#### WHAT YOU WILL DO:
Please edit the data below by changing every "computer-use agent" to "desktop automation agent". Keep everything else the same.

[Begin]

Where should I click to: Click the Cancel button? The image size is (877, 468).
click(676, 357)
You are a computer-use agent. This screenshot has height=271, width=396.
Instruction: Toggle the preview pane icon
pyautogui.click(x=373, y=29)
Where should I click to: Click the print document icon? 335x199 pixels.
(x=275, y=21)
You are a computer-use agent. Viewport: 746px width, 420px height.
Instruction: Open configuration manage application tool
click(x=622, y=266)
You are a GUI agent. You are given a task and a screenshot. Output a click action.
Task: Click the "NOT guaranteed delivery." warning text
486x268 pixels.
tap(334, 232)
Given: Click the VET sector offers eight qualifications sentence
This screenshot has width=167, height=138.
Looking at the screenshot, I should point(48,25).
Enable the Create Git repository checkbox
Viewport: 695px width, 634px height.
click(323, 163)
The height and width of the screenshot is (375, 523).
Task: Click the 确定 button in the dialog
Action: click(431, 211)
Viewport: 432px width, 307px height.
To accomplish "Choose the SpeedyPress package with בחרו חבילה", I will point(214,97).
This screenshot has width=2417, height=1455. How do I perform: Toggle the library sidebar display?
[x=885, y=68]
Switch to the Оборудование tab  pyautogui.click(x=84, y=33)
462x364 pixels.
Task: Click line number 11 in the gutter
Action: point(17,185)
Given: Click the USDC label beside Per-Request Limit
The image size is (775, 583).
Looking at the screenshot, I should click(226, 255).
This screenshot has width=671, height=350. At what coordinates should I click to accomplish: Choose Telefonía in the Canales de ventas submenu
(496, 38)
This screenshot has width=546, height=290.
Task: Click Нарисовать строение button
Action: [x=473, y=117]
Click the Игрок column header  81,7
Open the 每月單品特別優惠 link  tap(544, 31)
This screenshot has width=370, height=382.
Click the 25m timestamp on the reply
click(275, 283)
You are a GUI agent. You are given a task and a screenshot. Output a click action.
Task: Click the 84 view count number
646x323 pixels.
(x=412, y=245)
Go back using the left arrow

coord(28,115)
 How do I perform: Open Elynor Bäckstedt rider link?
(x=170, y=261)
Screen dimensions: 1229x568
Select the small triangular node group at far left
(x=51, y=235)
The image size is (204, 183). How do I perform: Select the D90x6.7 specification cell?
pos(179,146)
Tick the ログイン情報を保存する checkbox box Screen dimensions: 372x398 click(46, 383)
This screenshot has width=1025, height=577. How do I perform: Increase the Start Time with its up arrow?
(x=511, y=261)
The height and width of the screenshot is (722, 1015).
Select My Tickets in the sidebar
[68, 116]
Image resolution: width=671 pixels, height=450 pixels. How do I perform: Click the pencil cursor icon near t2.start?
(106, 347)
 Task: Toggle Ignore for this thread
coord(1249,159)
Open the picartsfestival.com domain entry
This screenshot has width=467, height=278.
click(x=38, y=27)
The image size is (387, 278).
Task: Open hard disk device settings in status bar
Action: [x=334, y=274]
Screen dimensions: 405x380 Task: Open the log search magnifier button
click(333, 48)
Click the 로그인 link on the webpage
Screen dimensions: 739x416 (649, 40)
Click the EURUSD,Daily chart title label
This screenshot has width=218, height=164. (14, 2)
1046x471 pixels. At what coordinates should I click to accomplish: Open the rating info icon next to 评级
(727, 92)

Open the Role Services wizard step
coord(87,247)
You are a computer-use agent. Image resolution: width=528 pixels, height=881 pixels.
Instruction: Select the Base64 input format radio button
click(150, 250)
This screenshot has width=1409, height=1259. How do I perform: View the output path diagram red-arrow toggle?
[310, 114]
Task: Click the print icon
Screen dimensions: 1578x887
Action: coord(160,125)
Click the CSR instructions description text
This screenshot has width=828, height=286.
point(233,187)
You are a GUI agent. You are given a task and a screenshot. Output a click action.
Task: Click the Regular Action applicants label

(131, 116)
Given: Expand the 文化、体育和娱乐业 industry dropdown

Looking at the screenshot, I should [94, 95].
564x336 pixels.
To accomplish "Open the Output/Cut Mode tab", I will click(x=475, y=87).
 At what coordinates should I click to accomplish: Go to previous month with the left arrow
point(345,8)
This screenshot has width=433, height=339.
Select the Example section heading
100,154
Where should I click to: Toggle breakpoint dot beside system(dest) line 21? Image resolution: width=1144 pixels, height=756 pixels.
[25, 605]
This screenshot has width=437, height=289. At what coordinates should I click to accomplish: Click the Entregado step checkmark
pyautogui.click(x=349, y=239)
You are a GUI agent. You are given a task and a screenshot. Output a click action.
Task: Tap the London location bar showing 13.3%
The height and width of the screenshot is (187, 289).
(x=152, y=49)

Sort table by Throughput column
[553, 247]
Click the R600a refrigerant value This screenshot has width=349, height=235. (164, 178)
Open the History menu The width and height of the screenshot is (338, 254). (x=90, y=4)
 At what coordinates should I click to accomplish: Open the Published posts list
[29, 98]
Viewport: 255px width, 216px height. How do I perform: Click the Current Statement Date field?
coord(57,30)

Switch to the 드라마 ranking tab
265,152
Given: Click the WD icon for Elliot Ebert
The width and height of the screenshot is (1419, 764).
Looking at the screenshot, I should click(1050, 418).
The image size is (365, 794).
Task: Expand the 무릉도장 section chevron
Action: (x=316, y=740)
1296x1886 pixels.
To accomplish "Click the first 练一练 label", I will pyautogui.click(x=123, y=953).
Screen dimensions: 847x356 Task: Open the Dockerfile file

[End]

#### WRITTEN RESPONSE:
Where should I click to: Click the Cancel button? The image size is (877, 468).
click(676, 357)
You are a desktop automation agent. This screenshot has height=271, width=396.
Instruction: Toggle the preview pane icon
pyautogui.click(x=373, y=29)
Where should I click to: Click the print document icon? 335x199 pixels.
(x=275, y=21)
You are a desktop automation agent. Viewport: 746px width, 420px height.
Instruction: Open configuration manage application tool
click(x=622, y=266)
You are a GUI agent. You are given a task and a screenshot. Output a click action.
Task: Click the "NOT guaranteed delivery." warning text
486x268 pixels.
tap(334, 232)
Given: Click the VET sector offers eight qualifications sentence
This screenshot has width=167, height=138.
Looking at the screenshot, I should point(48,25).
Enable the Create Git repository checkbox
Viewport: 695px width, 634px height.
click(323, 163)
The height and width of the screenshot is (375, 523).
Task: Click the 确定 button in the dialog
Action: click(431, 211)
Viewport: 432px width, 307px height.
To accomplish "Choose the SpeedyPress package with בחרו חבילה", I will point(214,97).
This screenshot has width=2417, height=1455. How do I perform: Toggle the library sidebar display?
[x=885, y=68]
Switch to the Оборудование tab  pyautogui.click(x=84, y=33)
462x364 pixels.
Task: Click line number 11 in the gutter
Action: point(17,185)
Given: Click the USDC label beside Per-Request Limit
The image size is (775, 583).
Looking at the screenshot, I should click(226, 255).
This screenshot has width=671, height=350. At what coordinates should I click to accomplish: Choose Telefonía in the Canales de ventas submenu
(496, 38)
This screenshot has width=546, height=290.
Task: Click Нарисовать строение button
Action: [x=473, y=117]
Click the Игрок column header  81,7
Open the 每月單品特別優惠 link  tap(544, 31)
This screenshot has width=370, height=382.
Click the 25m timestamp on the reply
click(275, 283)
You are a GUI agent. You are given a task and a screenshot. Output a click action.
Task: Click the 84 view count number
646x323 pixels.
(x=412, y=245)
Go back using the left arrow

coord(28,115)
 How do I perform: Open Elynor Bäckstedt rider link?
(x=170, y=261)
Screen dimensions: 1229x568
Select the small triangular node group at far left
(x=51, y=235)
The image size is (204, 183). How do I perform: Select the D90x6.7 specification cell?
pos(179,146)
Tick the ログイン情報を保存する checkbox box Screen dimensions: 372x398 click(46, 383)
This screenshot has width=1025, height=577. How do I perform: Increase the Start Time with its up arrow?
(x=511, y=261)
The height and width of the screenshot is (722, 1015).
Select My Tickets in the sidebar
[68, 116]
Image resolution: width=671 pixels, height=450 pixels. How do I perform: Click the pencil cursor icon near t2.start?
(106, 347)
 Task: Toggle Ignore for this thread
coord(1249,159)
Open the picartsfestival.com domain entry
This screenshot has width=467, height=278.
click(x=38, y=27)
The image size is (387, 278).
Task: Open hard disk device settings in status bar
Action: [x=334, y=274]
Screen dimensions: 405x380 Task: Open the log search magnifier button
click(333, 48)
Click the 로그인 link on the webpage
Screen dimensions: 739x416 (649, 40)
Click the EURUSD,Daily chart title label
This screenshot has width=218, height=164. (14, 2)
1046x471 pixels. At what coordinates should I click to accomplish: Open the rating info icon next to 评级
(727, 92)

Open the Role Services wizard step
coord(87,247)
You are a desktop automation agent. Image resolution: width=528 pixels, height=881 pixels.
Instruction: Select the Base64 input format radio button
click(150, 250)
This screenshot has width=1409, height=1259. How do I perform: View the output path diagram red-arrow toggle?
[310, 114]
Task: Click the print icon
Screen dimensions: 1578x887
Action: coord(160,125)
Click the CSR instructions description text
This screenshot has width=828, height=286.
point(233,187)
You are a GUI agent. You are given a task and a screenshot. Output a click action.
Task: Click the Regular Action applicants label

(131, 116)
Given: Expand the 文化、体育和娱乐业 industry dropdown

Looking at the screenshot, I should [94, 95].
564x336 pixels.
To accomplish "Open the Output/Cut Mode tab", I will click(x=475, y=87).
 At what coordinates should I click to accomplish: Go to previous month with the left arrow
point(345,8)
This screenshot has width=433, height=339.
Select the Example section heading
100,154
Where should I click to: Toggle breakpoint dot beside system(dest) line 21? Image resolution: width=1144 pixels, height=756 pixels.
[25, 605]
This screenshot has width=437, height=289. At what coordinates should I click to accomplish: Click the Entregado step checkmark
pyautogui.click(x=349, y=239)
You are a GUI agent. You are given a task and a screenshot. Output a click action.
Task: Tap the London location bar showing 13.3%
The height and width of the screenshot is (187, 289).
(x=152, y=49)

Sort table by Throughput column
[553, 247]
Click the R600a refrigerant value This screenshot has width=349, height=235. (164, 178)
Open the History menu The width and height of the screenshot is (338, 254). (x=90, y=4)
 At what coordinates should I click to accomplish: Open the Published posts list
[29, 98]
Viewport: 255px width, 216px height. How do I perform: Click the Current Statement Date field?
coord(57,30)

Switch to the 드라마 ranking tab
265,152
Given: Click the WD icon for Elliot Ebert
The width and height of the screenshot is (1419, 764).
Looking at the screenshot, I should click(1050, 418).
The image size is (365, 794).
Task: Expand the 무릉도장 section chevron
Action: (x=316, y=740)
1296x1886 pixels.
To accomplish "Click the first 练一练 label", I will pyautogui.click(x=123, y=953).
Screen dimensions: 847x356 Task: Open the Dockerfile file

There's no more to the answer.